══ Source document ══
Rajes Kumar, J.
1. The present writ petition under Article 226 of the Constitution of India, the petitioner seeks the following reliefs-
(i) Issue a writ order or direction in the nature of mandamus commanding the respondent No. 3 to give the refund of Rs. 50,000/- to the petitioner for which petitioner become entitled after the order of the Tribunal dated 03.11.1995 in view of Section 29 of the U.P. Trade Tax Act.
(ii) Issue a writ order or direction in the nature of mandamus commanding the respondent No. 3 to calculate and pay the interest @ 18% per annum on Rs. 50,000/- from the date of the Tribunal order dated 03.11.1995.
(iii) Issue any other writ order or direction which this Hon'ble High Court may deem fit and proper under the facts and circumstances of the case.
(iv) Award cost of the petition to the petitioner.
2. The brief facts of the case set out in the writ petition are that the petitioner is a Transporter engaged in transporting the goods of various parties from one place to another place. The petitioner booked certain goods from Delhi in Vehicle No. DIG 7081 for delivery of the same at Assam. While entering inside the State of U.P. at T.P. Nagar Check Post, Ghaziabad, the driver of the Vehicle obtained Transit Pass No. 3019 dated 17.11.1991 in respect of goods loaded in Vehicle and it is alleged that on 19.11.1991, the driver of the Vehicle submitted the said Transit Pass to the Check Post Officer, Tamkuhi Raaj, Deoria for necessary endorsement. The Check Post Officer instead of passing the said Transit Pass, seized the goods and demanded security at Rs. 79,514/- for the release of the goods. The seized goods was finally released on furnishing of Bank guarantee for Rs. 50,000/- as directed by the Tribunal. In pursuance of the seizure of the goods respondent No. 3 levied penalty at Rs. 79,514/- under Section 13-A(4) of the Act vide order dated 11.1.1993. The petitioner filed appeal before the Assistant Commissioner (Judicial) which was dismissed vide order dated 02.02.1994. It is stated that during the pendency of appeal, respondent got the Bank guarantee encashed for Rs. 50,000/- and adjusted the said amount with the amount of penalty levied vide order dated 11.1.1993. Against the order of Assistant Commissioner (Judicial), Trade Tax, petitioner filed Second Appeal before the Tribunal under Section 10 of the Act. The Division Bench of Tribunal, Varanasi vide order dated 13.11.1995, allowed the appeal and set aside the penalty order. it is, stated that after getting the certified copy of the Tribunal order dated 03.11.1995, petitioner approached the respondent No. 3 for refund of the amount which was recovered by encashing the Bank guarantee of Rs. 50,000/-. It is stated that the respondent No. 3 has not given any heed on the submission of the petitioner. Thereafter, several applications have been sent by post and finally an application-dated 20.12.1999 has been filed. Even no action has been taken on the application-dated 20.12.1999, therefore, the present writ petition has been filed.
═══
→ Goal 1:
In the records, from the line holding "Task: Click the Stuff We Love post photo" through the end of the records, inclusive, change "perform" to "carry out" and keep everything else the same. Leave the pictures out of your answer.
══ Data rows ══
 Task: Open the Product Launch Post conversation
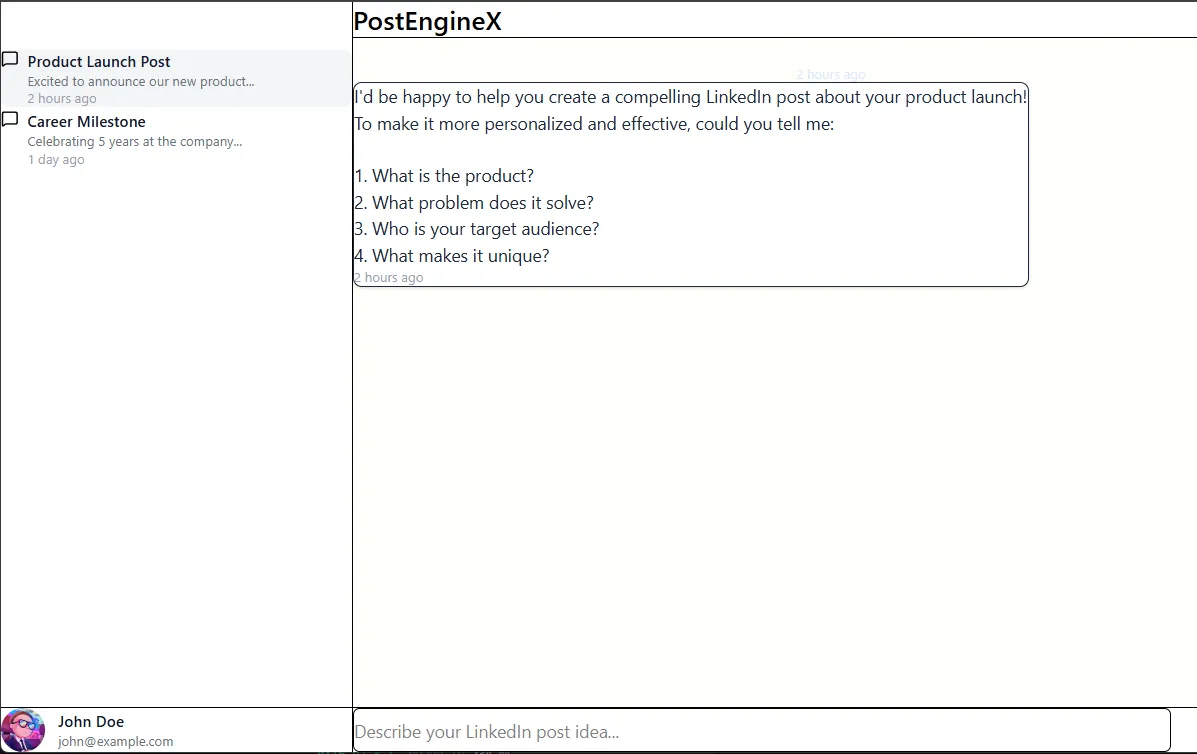pos(99,62)
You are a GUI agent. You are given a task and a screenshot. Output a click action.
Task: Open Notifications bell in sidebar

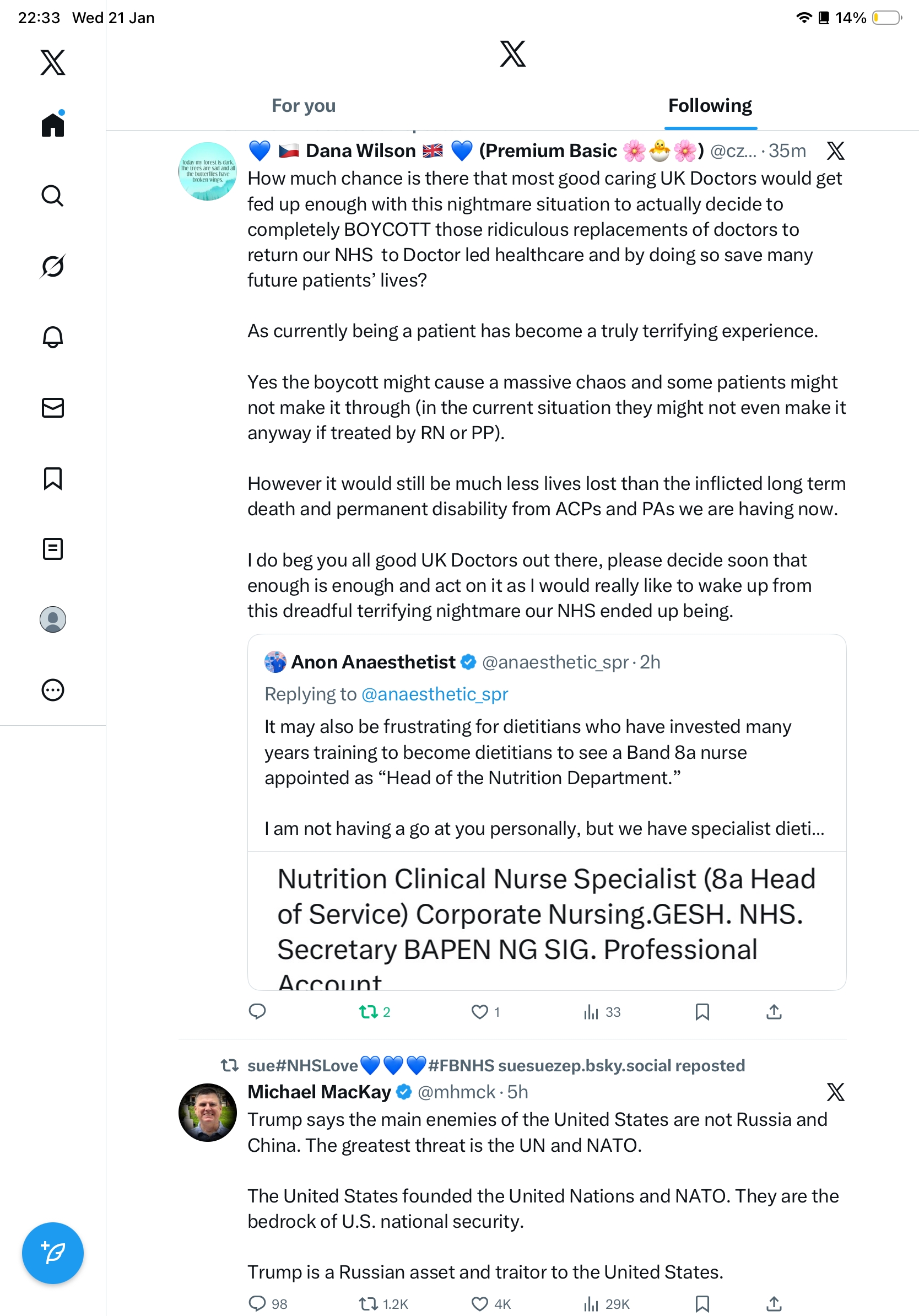53,337

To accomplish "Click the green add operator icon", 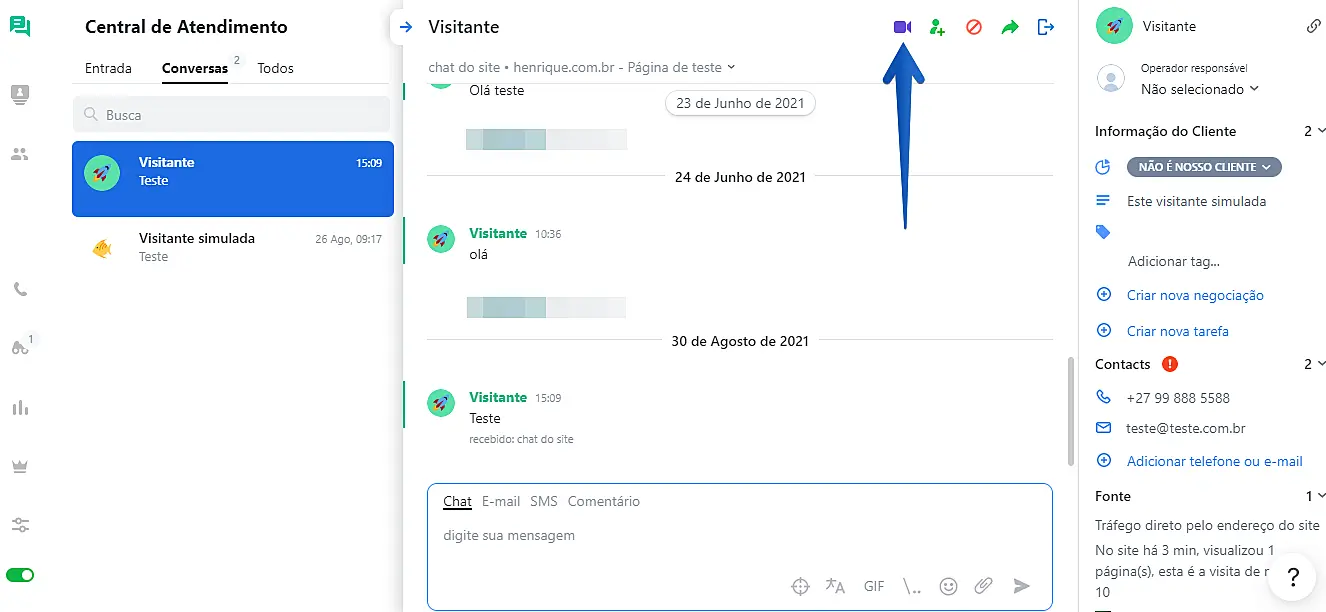I will point(937,27).
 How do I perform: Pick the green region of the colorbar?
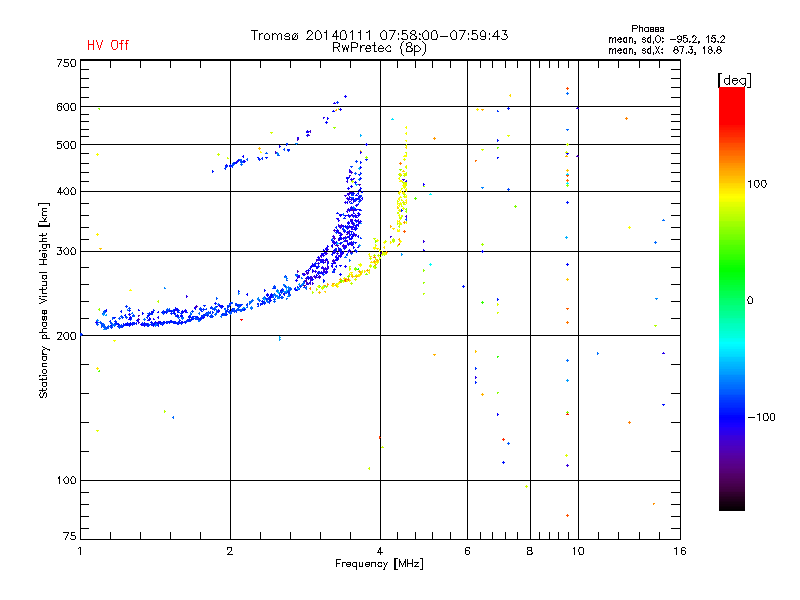731,290
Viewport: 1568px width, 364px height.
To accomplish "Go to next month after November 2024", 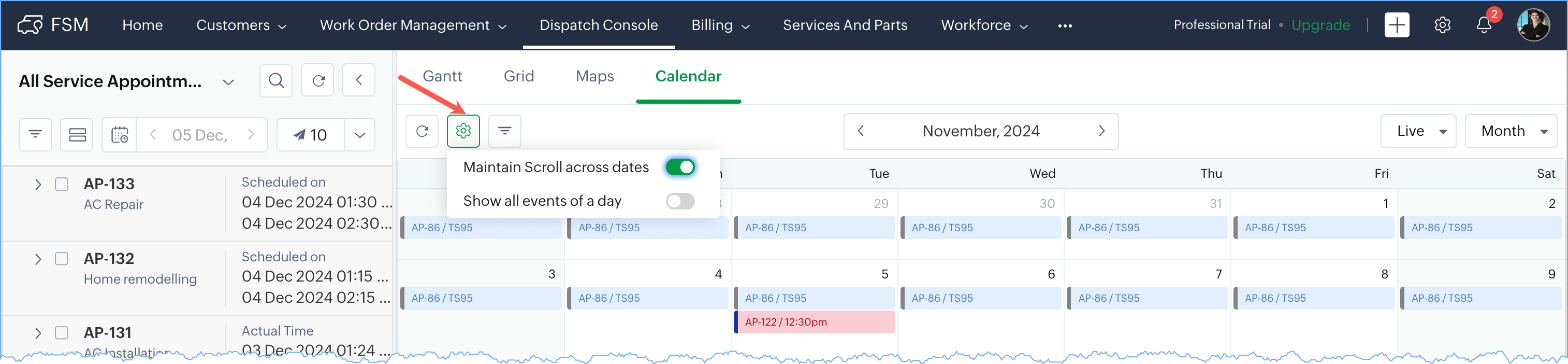I will pyautogui.click(x=1101, y=131).
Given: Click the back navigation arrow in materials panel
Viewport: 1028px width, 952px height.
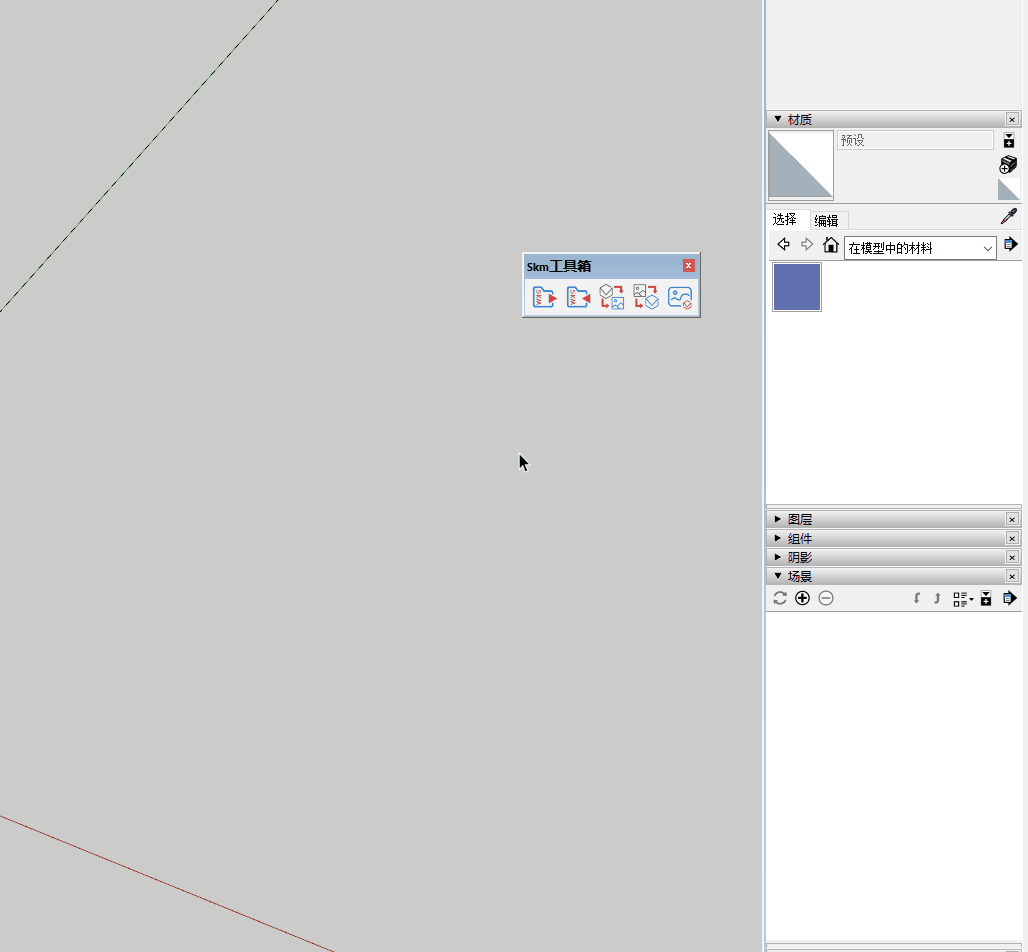Looking at the screenshot, I should point(783,244).
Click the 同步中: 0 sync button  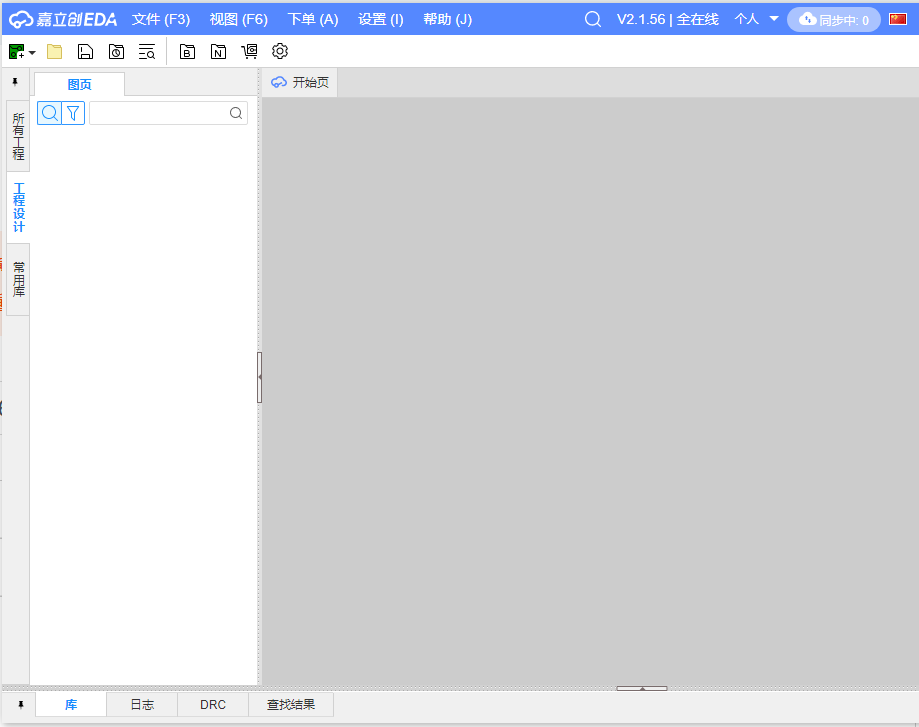[x=833, y=19]
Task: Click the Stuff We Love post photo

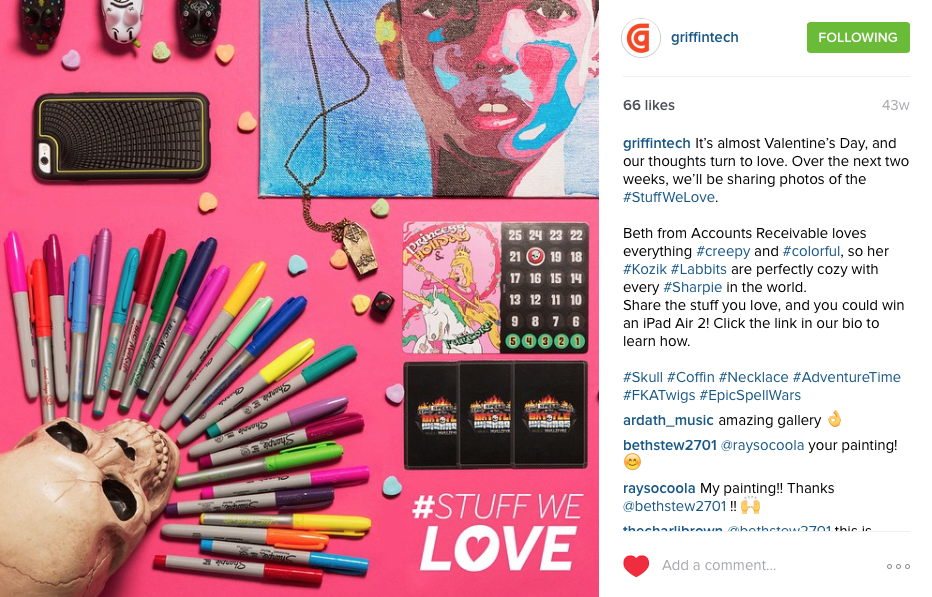Action: click(x=299, y=298)
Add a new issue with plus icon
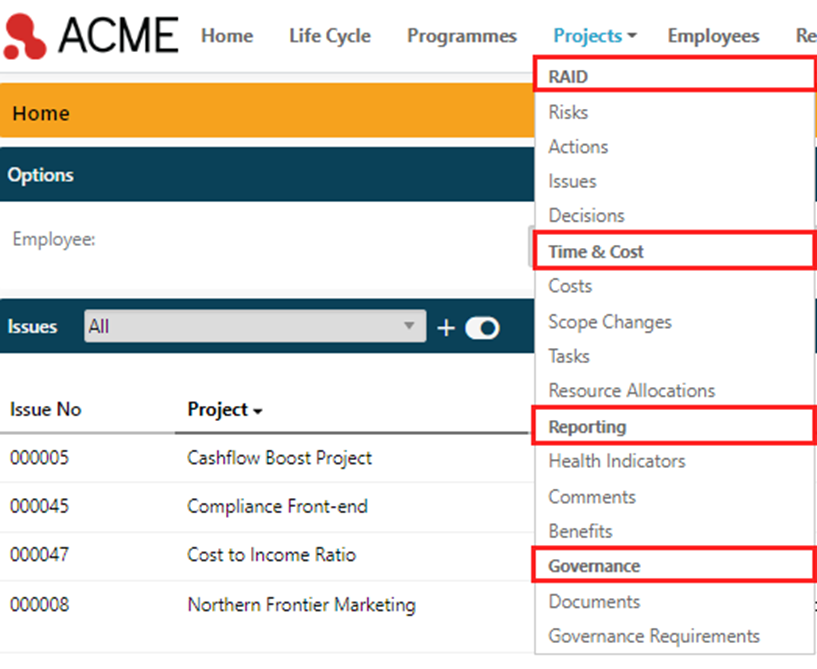 tap(446, 328)
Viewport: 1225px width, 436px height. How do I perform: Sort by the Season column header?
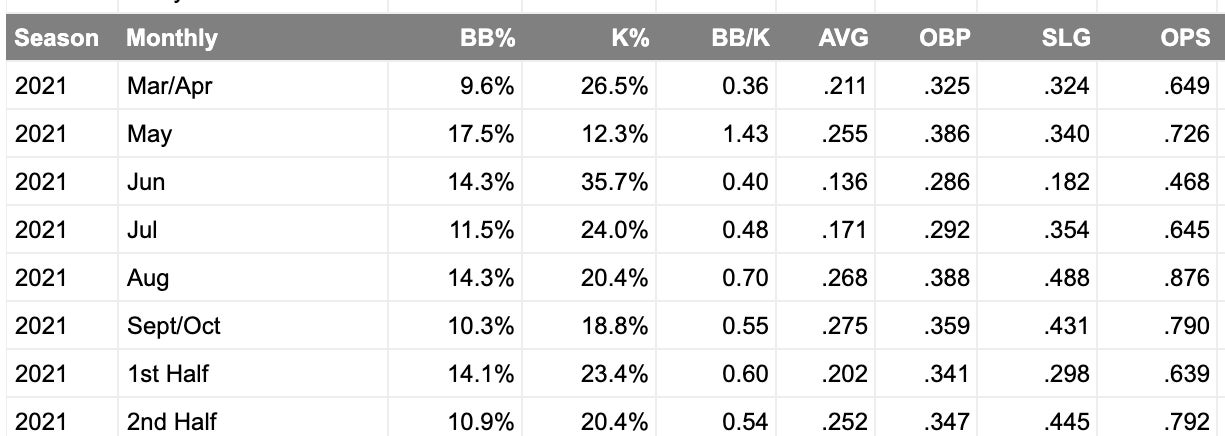(x=57, y=39)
═══
→ Goal 2:
Reproduce the part of the judgment between "(ii) Issue a" and "to the petitioner.", inclusive.

→ Task solution 1:
Task: Click the Stuff We Love post photo

Action: click(x=299, y=298)
Add a new issue with plus icon
 tap(446, 328)
Viewport: 1225px width, 436px height. How do I carry out: Sort by the Season column header?
(x=57, y=39)

→ Task solution 2:
(ii) Issue a writ order or direction in the nature of mandamus commanding the respondent No. 3 to calculate and pay the interest @ 18% per annum on Rs. 50,000/- from the date of the Tribunal order dated 03.11.1995.
(iii) Issue any other writ order or direction which this Hon'ble High Court may deem fit and proper under the facts and circumstances of the case.
(iv) Award cost of the petition to the petitioner.